- [VORLIEGENDER TEXT]
^^^^

Kreuz und Auferstehung

Am heutigen Karfreitag gedenkt man im westlichen Christentum der Kreuzigung Jesu.

Gedanken für den Tag 30.3.2018 zum Nachhören:

Dieses Element ist nicht mehr verfügbar

Der im vergangenen Jahr 96-jährig verstorbene jüdische Maler Jossel Bergner setzte sich in mehreren seiner Gemälde mit dem Thema der Kreuzigung auseinander. Auf einem Bild mit dem Titel „View from above“ (Mar‘eh le‘ ma’alah) von 1971 sieht man drei Kreuze auf einer Anhöhe. An den Kreuzen hängen jedoch keine Menschen, sondern Küchenreiben. Die mittlere trägt ein Tuch um ihre Mitte. In „After the Show“ sieht man das Tuch um den Kreuzesstamm gewickelt. Das Reibeisen ist weg. Auf dem Bild „Messenger“ – aus dem Jahr 1972 – ist der Holzstamm gebrochen und fliegt mit der Küchenreibe davon.

^^^^

- [BEREITGESTELLTES MATERIAL]

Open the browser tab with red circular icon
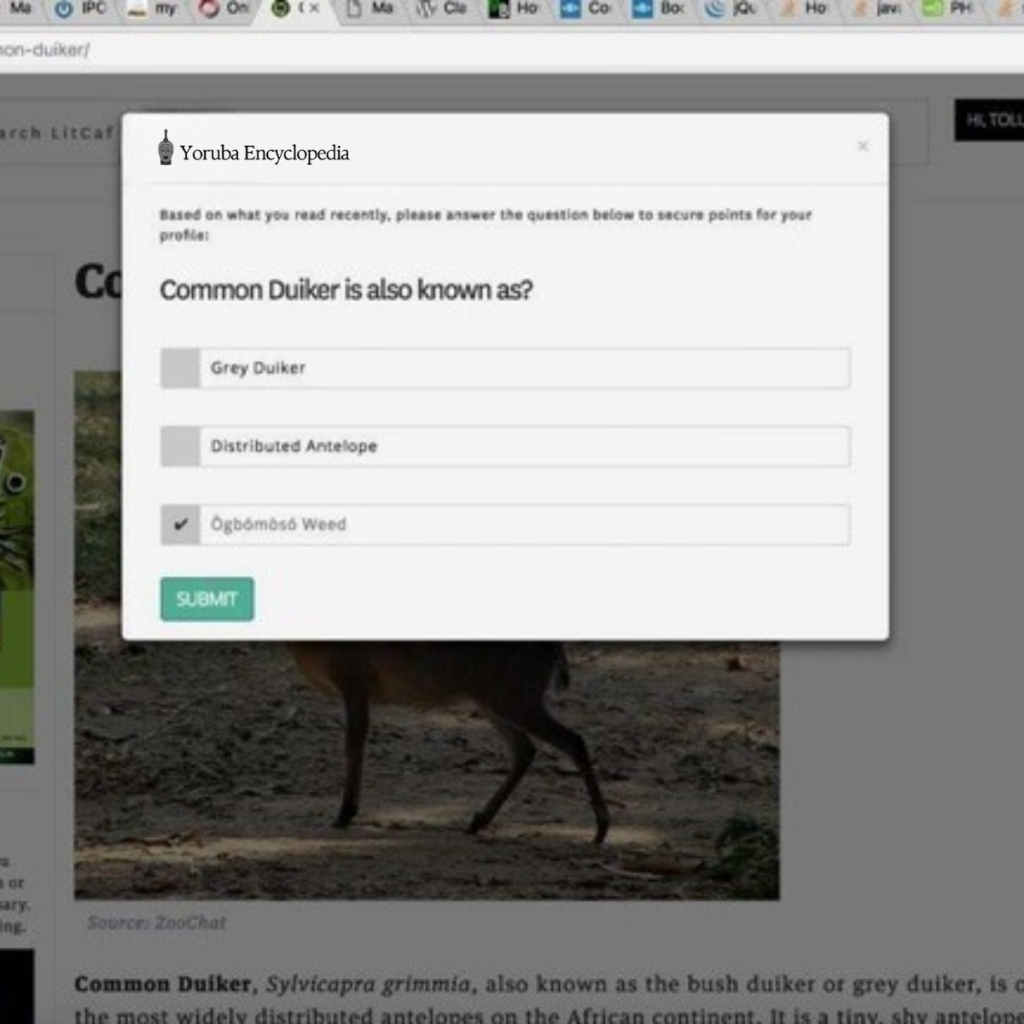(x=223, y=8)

^^^^

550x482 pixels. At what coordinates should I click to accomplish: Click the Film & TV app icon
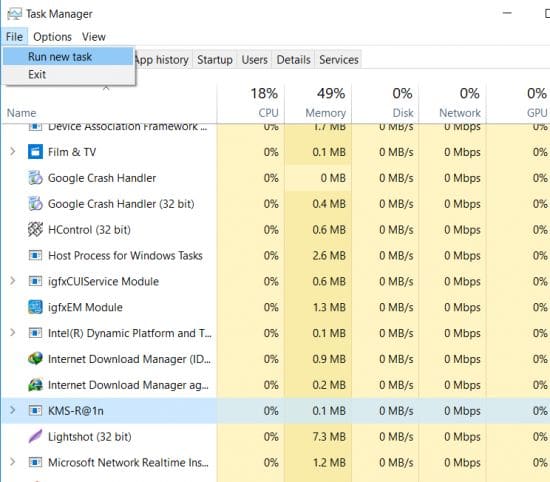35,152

^^^^

- [AUFGABEN]
(a) Gib aus dem Text über Kreuz und Auferstehung die Passage zwischen „Kreuz und Auferstehung“ und „der Küchenreibe davon.“ unverändert wieder, beide Stellen eingeschlossen.
(b) Was hängt laut dem Text über Kreuz und Auferstehung auf Jossel Bergners Bild „View from above“ an den Kreuzen?

- [LÖSUNGEN]
(a)
Kreuz und Auferstehung

Am heutigen Karfreitag gedenkt man im westlichen Christentum der Kreuzigung Jesu.

Gedanken für den Tag 30.3.2018 zum Nachhören:

Dieses Element ist nicht mehr verfügbar

Der im vergangenen Jahr 96-jährig verstorbene jüdische Maler Jossel Bergner setzte sich in mehreren seiner Gemälde mit dem Thema der Kreuzigung auseinander. Auf einem Bild mit dem Titel „View from above“ (Mar‘eh le‘ ma’alah) von 1971 sieht man drei Kreuze auf einer Anhöhe. An den Kreuzen hängen jedoch keine Menschen, sondern Küchenreiben. Die mittlere trägt ein Tuch um ihre Mitte. In „After the Show“ sieht man das Tuch um den Kreuzesstamm gewickelt. Das Reibeisen ist weg. Auf dem Bild „Messenger“ – aus dem Jahr 1972 – ist der Holzstamm gebrochen und fliegt mit der Küchenreibe davon.

(b) An den Kreuzen hängen Küchenreiben.